EXERCISE TASKS:
1/ According to the NumPy deprecation notes, what can PyUFunc_GenericFunction be replaced with?
2/ Write the next part of the NumPy deprecation notes, picking up after their final sentence.

TEXT PROVIDED:
In future, 0 will not be special cased, and will be treated as an array length like any other integer.

(gh-15217)

Deprecation of probably unused C-API functions

The following C-API functions are probably unused and have been deprecated:

  • PyArray_GetArrayParamsFromObject

  • PyUFunc_GenericFunction

  • PyUFunc_SetUsesArraysAsData

In most cases PyArray_GetArrayParamsFromObject should be replaced by converting to an array, while PyUFunc_GenericFunction can be replaced with PyObject_Call (see documentation for details).

(gh-15427)

Converting certain types to dtypes is Deprecated

The super classes of scalar types, such as np.integer, np.generic, or np.inexact will now give a deprecation warning when converted to a dtype (or used in a dtype keyword argument). The reason for this is that np.integer is converted to np.int_, while it would be expected to represent any integer (e.g. also int8, int16, etc. For example, dtype=np.floating is currently identical to dtype=np.float64, even though also np.float32 is a subclass of np.floating.

(gh-15534)

Deprecation of round for np.complexfloating scalars

Output of the __round__ dunder method and consequently the Python built-in round has been deprecated on complex scalars. This does not affect np.round.

(gh-15840)

numpy.ndarray.tostring() is deprecated in favor of tobytes()

~numpy.ndarray.tobytes has existed since the 1.9 release, but until this release ~numpy.ndarray.tostring emitted no warning. The change to emit a warning brings NumPy in line with the builtin array.array methods of the same name.

DATA ENTRIES:
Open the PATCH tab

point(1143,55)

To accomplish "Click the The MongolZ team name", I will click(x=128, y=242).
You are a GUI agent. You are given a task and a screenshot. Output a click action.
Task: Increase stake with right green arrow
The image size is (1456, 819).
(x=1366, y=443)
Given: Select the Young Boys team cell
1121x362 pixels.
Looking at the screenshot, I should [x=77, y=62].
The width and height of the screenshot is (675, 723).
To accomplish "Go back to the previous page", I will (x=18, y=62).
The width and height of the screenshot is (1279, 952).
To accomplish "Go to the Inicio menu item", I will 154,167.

* * *

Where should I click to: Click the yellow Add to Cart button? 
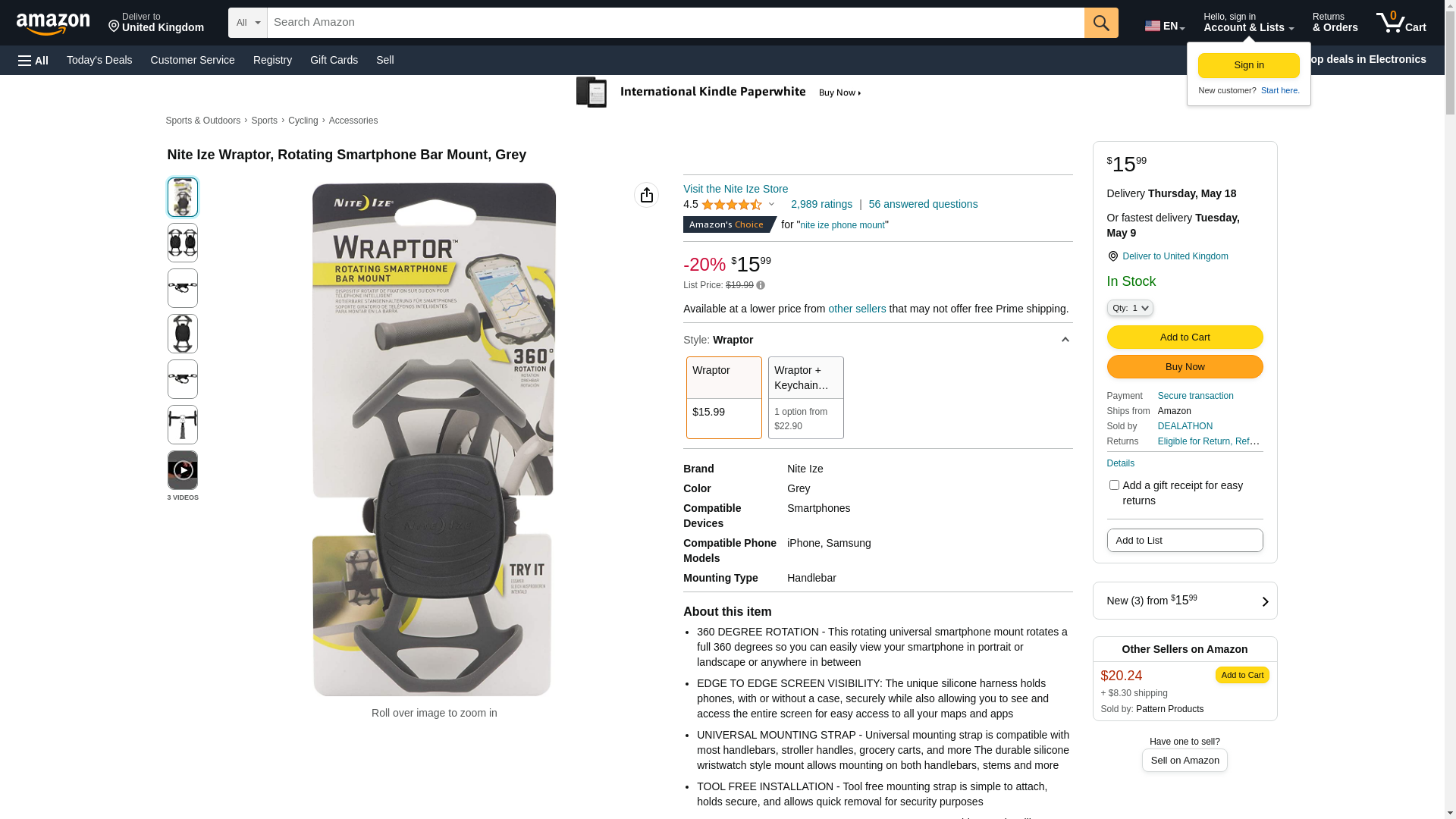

...

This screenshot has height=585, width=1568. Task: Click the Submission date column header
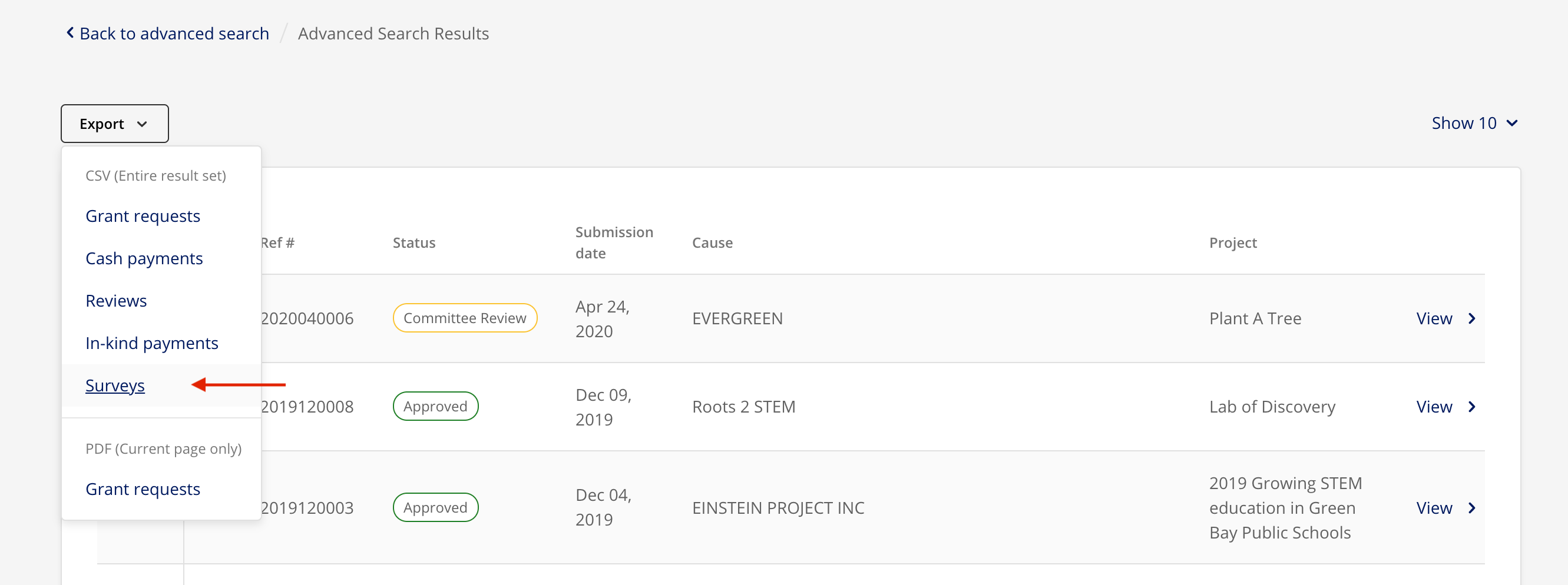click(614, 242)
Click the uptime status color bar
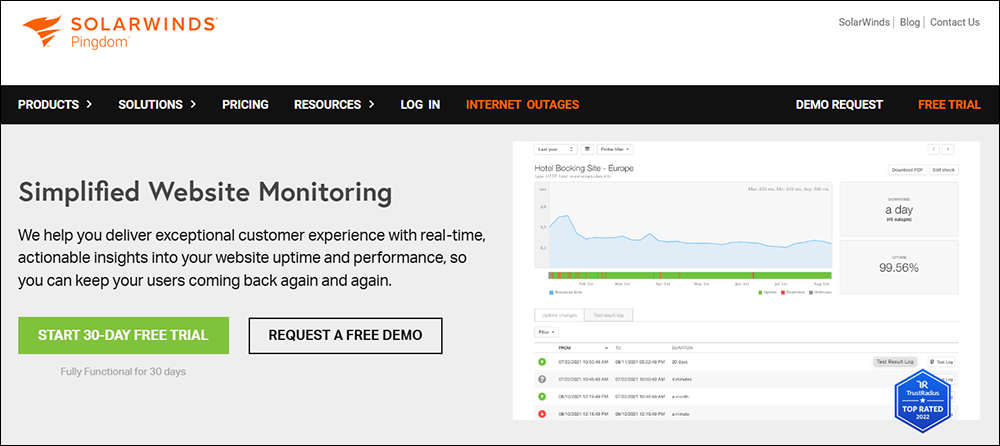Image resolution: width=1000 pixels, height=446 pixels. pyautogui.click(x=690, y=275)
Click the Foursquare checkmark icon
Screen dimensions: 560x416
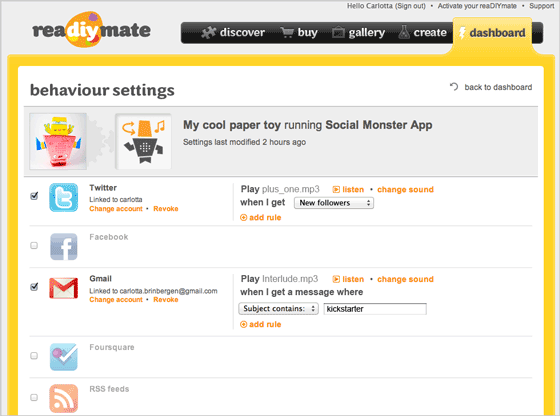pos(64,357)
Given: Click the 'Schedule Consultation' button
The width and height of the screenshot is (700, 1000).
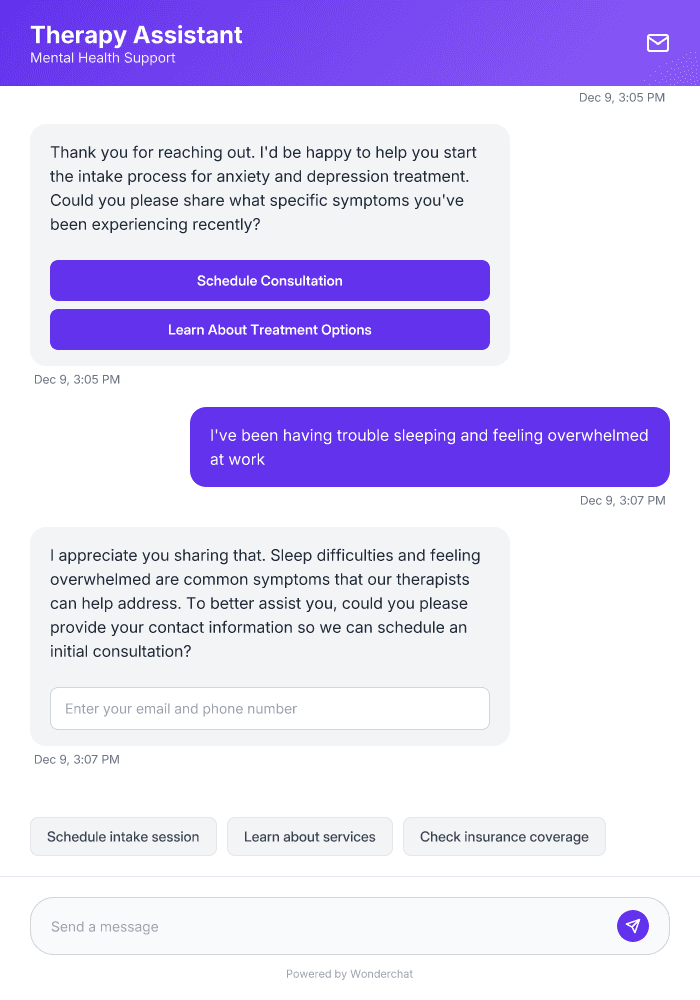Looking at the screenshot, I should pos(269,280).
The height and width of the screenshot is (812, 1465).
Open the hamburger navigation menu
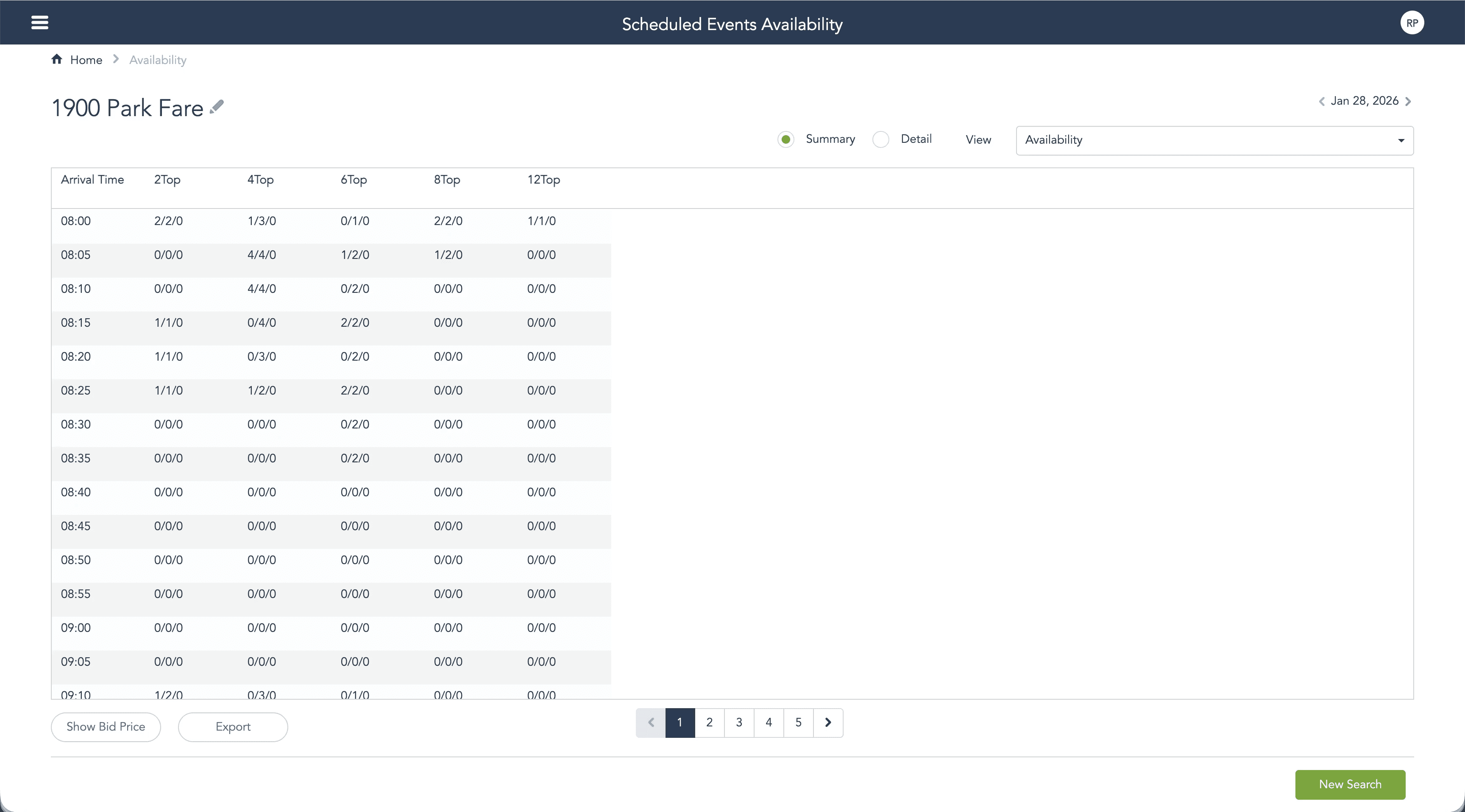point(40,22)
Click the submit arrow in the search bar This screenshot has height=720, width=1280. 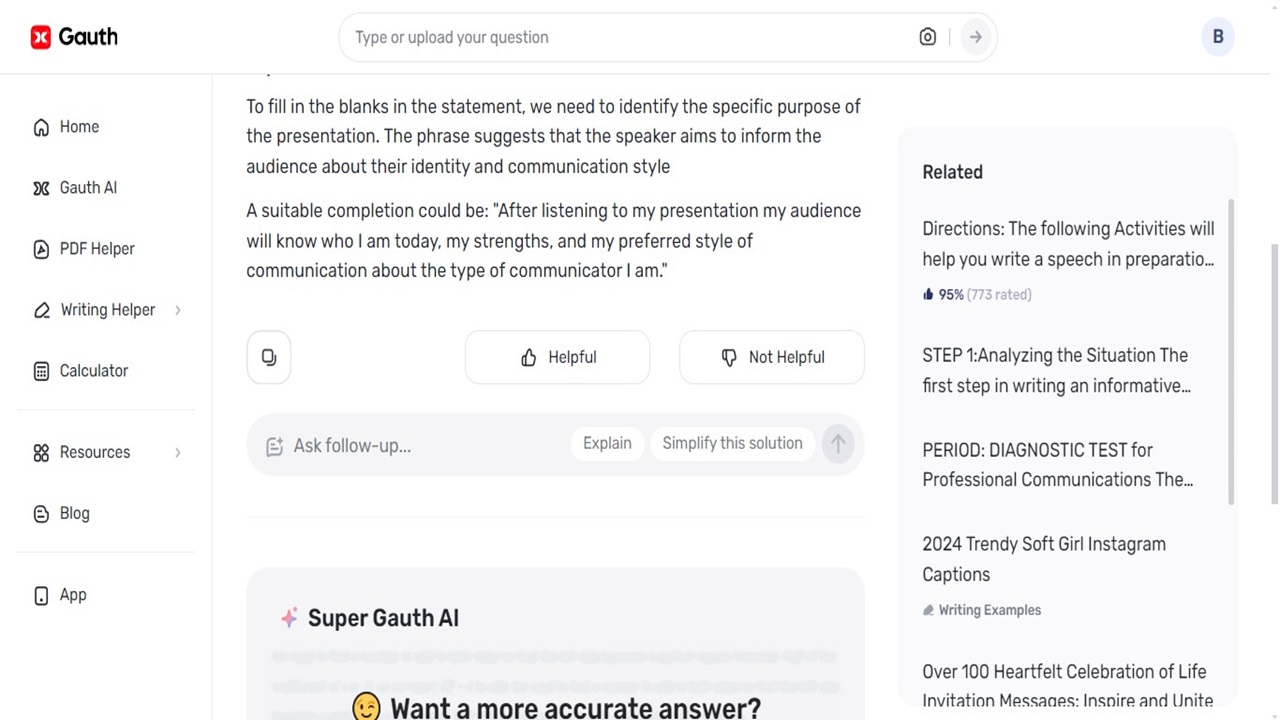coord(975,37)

THE ANSWERS:
1/ PyObject_Call

2/
(gh-15867)

C API changes

Better support for const dimensions in API functions

The following functions now accept a constant array of npy_intp:

  • PyArray_BroadcastToShape

  • PyArray_IntTupleFromIntp

  • PyArray_OverflowMultiplyList

Previously the caller would have to cast away the const-ness to call these functions.

(gh-15251)

Const qualify UFunc inner loops

UFuncGenericFunction now expects pointers to const dimension and strides as arguments. This means inner loops may no longer modify either dimension or strides. This change leads to an incompatible-pointer-types warning forcing users to either ignore the compiler warnings or to const qualify their own loop signatures.

(gh-15355)

New Features

numpy.frompyfunc now accepts an identity argument

This allows the :attr:numpy.ufunc.identity attribute to be set on the resulting ufunc, meaning it can be used for empty and multi-dimensional calls to :meth:numpy.ufunc.reduce.

(gh-8255)

np.str_ scalars now support the buffer protocol

np.str_ arrays are always stored as UCS4, so the corresponding scalars now expose this through the buffer interface, meaning memoryview(np.str_('test')) now works.

(gh-15385)

subok option for numpy.copy

A new kwarg, subok, was added to numpy.copy to allow users to toggle the behavior of numpy.copy with respect to array subclasses. The default value is False which is consistent with the behavior of numpy.copy for previous numpy versions. To create a copy that preserves an array subclass with numpy.copy, call np.copy(arr, subok=True). This addition better documents that the default behavior of numpy.copy differs from the numpy.ndarray.copy method which respects array subclasses by default.

(gh-15685)

numpy.linalg.multi_dot now accepts an out argument

out can be used to avoid creating unnecessary copies of the final product computed by numpy.linalg.multidot.

(gh-15715)

keepdims parameter for numpy.count_nonzero

The parameter keepdims was added to numpy.count_nonzero. The parameter has the same meaning as it does in reduction functions such as numpy.sum or numpy.mean.

(gh-15870)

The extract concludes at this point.